Reducible means and reducible inequalities

TL;DR

This paper explores the reducibility of means and convexity properties, showing that certain inequalities hold across different variable counts, and introduces a broad class of means with this property, along with conditions for reducibility.

Contribution

It generalizes the concept of reducibility to a wide class of means and convexity notions, providing new sufficient conditions for reducibility of inequalities.

Findings

Established a class of generalized means with reducibility property

Provided sufficient conditions for reducibility of $(M,N)$-convexity

Extended reducibility concepts to H"older--Minkowski inequalities

Abstract

It is well-known that if a real valued function acting on a convex set satisfies the $n$-variable Jensen inequality, for some natural number $n\geq 2$, then, for all $k\in\{1,\dots, n\}$, it fulfills the $k$-variable Jensen inequality as well. In other words, the arithmetic mean and the Jensen inequality (as a convexity property) are both reducible.
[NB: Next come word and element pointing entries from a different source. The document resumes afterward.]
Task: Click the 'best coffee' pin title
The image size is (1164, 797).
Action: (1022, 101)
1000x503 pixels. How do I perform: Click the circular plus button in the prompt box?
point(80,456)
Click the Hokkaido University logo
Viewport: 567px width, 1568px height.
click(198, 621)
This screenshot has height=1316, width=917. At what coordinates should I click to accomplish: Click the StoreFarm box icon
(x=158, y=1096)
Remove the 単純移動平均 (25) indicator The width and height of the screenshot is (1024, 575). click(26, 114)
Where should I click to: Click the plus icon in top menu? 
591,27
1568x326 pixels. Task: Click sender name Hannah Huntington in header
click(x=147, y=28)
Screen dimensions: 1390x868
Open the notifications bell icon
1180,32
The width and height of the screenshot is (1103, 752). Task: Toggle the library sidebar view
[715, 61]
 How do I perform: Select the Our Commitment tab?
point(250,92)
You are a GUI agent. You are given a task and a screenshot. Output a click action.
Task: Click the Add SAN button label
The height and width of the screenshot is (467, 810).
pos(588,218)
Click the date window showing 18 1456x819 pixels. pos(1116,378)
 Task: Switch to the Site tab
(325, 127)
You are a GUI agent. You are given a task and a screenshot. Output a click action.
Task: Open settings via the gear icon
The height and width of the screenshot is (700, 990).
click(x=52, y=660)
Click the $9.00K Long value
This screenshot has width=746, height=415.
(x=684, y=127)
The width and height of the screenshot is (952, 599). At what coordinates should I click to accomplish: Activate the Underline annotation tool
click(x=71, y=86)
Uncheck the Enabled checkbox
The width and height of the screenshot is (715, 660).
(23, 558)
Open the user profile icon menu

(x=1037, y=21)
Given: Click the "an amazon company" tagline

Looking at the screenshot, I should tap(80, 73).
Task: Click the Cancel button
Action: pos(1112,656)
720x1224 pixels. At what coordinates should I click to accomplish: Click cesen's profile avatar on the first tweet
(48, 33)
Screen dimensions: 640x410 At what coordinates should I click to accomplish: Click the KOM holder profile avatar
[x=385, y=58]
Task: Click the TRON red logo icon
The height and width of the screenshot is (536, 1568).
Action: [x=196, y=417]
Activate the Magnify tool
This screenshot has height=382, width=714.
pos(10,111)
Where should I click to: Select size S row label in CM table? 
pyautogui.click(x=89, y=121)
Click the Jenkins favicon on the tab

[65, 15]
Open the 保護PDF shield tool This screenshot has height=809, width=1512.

Motivated by this phenomenon, we investigate this property concerning more general means and convexity notions. We introduce a wide class of means which generalize the well-known means for arbitrary linear spaces and enjoy a so-called reducibility property. Finally, we give a sufficient condition for the reducibility of the $(M,N)$-convexity property of functions and also for H\"older--Minkowski type inequalities.